After finding the line that contains "[Festival Contro: Asilo Republic] (155, 1614)", give again that line and each one following it, exactly, until the records end.

___ Record excerpts ___

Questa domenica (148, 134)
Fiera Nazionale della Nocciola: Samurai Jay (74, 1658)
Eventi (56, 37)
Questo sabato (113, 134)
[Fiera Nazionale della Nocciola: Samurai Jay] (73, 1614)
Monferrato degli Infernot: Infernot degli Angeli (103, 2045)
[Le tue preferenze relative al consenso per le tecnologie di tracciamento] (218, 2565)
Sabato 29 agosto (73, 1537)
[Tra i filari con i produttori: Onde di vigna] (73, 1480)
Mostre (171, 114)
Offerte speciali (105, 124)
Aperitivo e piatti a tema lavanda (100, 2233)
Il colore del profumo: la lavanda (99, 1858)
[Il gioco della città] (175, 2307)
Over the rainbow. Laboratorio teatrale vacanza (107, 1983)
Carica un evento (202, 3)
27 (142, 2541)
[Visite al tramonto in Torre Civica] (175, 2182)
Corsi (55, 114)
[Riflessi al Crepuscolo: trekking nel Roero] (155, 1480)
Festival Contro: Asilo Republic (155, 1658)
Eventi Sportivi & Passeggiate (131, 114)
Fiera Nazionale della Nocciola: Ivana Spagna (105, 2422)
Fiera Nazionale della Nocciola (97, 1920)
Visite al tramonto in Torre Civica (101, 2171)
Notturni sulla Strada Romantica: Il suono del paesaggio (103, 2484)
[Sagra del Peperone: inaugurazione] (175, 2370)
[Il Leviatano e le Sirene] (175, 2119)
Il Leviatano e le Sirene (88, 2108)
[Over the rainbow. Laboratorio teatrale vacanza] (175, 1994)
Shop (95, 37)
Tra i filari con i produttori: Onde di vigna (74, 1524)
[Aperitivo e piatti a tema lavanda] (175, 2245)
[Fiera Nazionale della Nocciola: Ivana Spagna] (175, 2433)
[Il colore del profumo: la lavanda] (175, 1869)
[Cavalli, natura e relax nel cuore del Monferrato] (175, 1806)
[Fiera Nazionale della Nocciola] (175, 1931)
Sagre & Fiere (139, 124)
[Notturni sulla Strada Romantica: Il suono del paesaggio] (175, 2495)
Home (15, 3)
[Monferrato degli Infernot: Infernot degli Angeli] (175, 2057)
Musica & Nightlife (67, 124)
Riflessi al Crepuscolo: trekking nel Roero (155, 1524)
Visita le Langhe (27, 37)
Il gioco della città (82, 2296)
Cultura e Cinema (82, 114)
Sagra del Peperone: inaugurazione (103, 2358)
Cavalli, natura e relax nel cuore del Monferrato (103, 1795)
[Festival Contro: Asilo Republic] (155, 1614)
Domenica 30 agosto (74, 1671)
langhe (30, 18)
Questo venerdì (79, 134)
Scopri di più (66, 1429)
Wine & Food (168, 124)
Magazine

___

> **Answer for this exercise**:
[Festival Contro: Asilo Republic] (155, 1614)
Domenica 30 agosto (74, 1671)
langhe (30, 18)
Questo venerdì (79, 134)
Scopri di più (66, 1429)
Wine & Food (168, 124)
Magazine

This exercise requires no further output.